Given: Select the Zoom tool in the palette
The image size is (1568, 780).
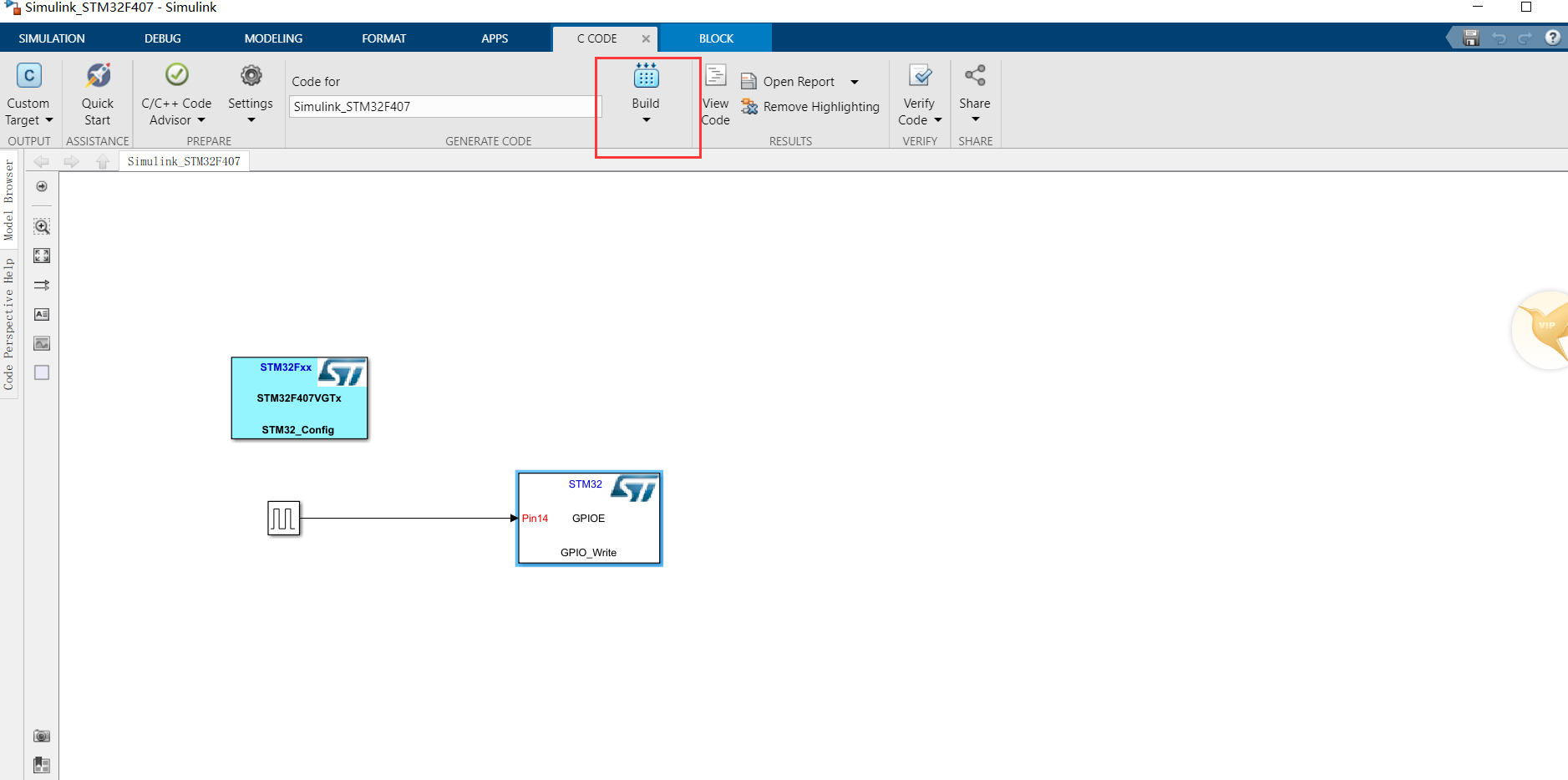Looking at the screenshot, I should click(41, 225).
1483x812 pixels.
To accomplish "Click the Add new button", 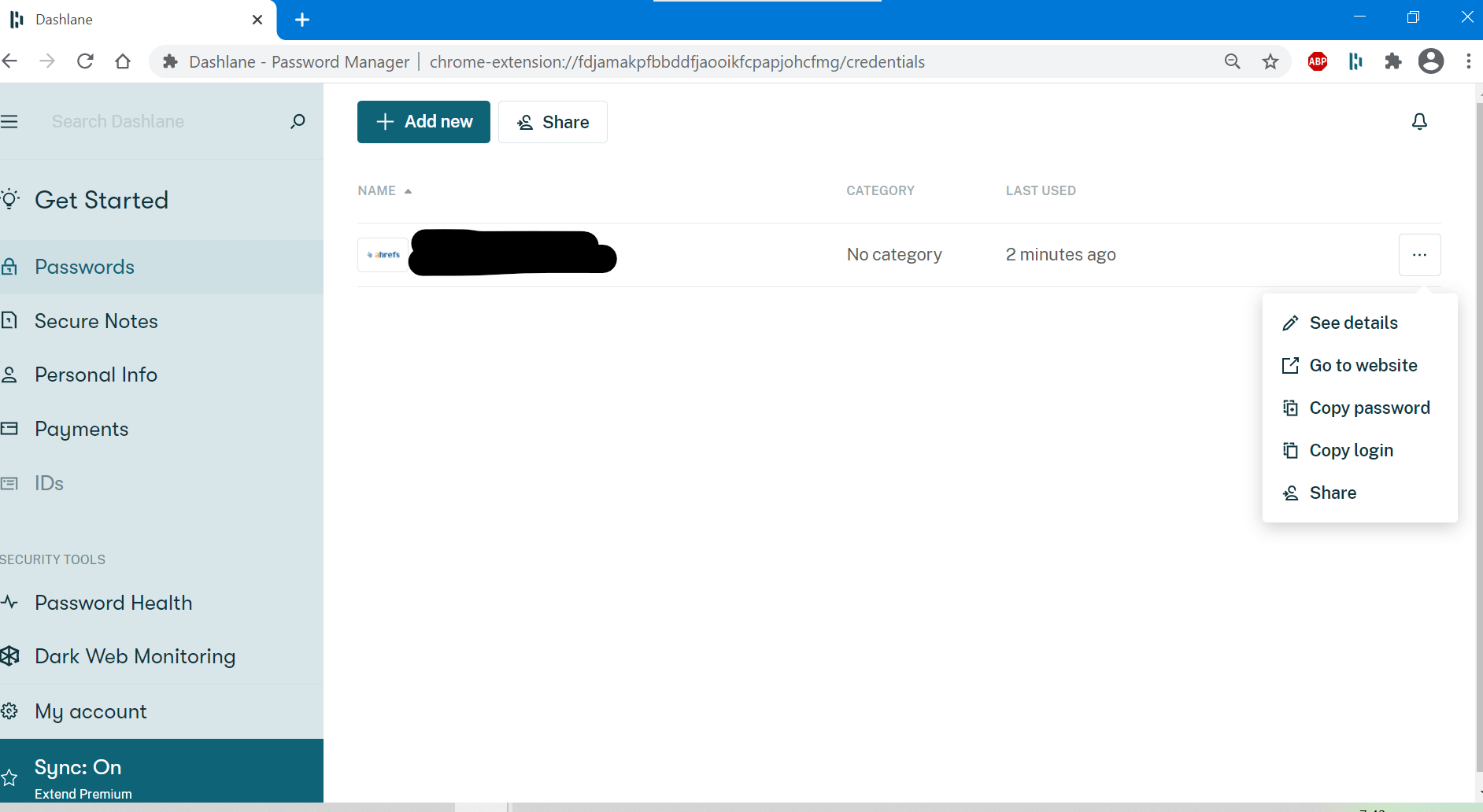I will point(423,121).
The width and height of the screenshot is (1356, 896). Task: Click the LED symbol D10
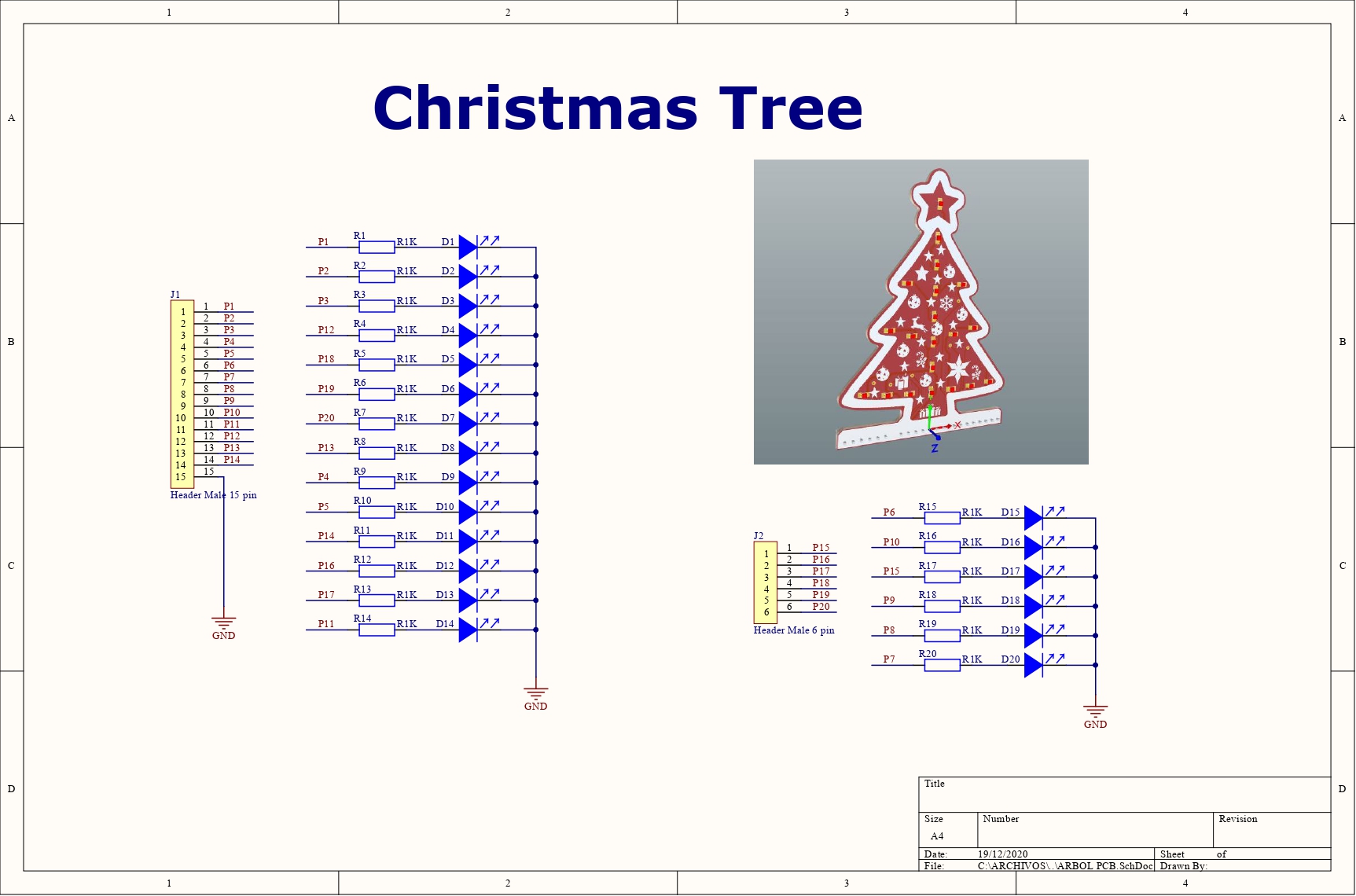[x=469, y=509]
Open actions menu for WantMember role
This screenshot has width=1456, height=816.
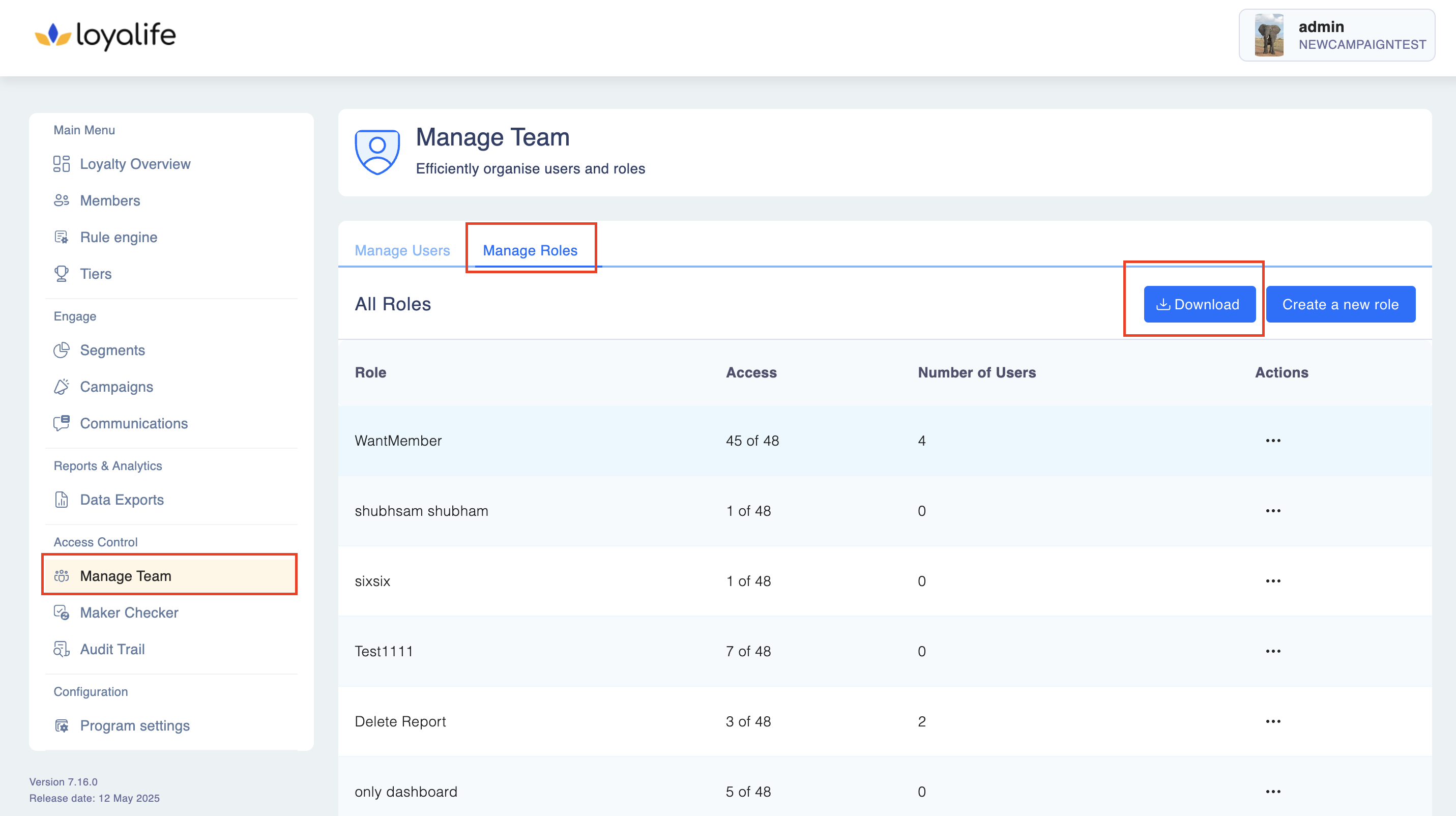(x=1273, y=441)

::::::::

**Your task:**
Copy nothing but the lines from the line holding "The width and" through the last line of the entries, exactly, while leaving out the pictures.

**Answer below:**
The width and height of the screenshot is (1356, 896). Task: Click the LED symbol D10
[x=469, y=509]
Open actions menu for WantMember role
This screenshot has width=1456, height=816.
(x=1273, y=441)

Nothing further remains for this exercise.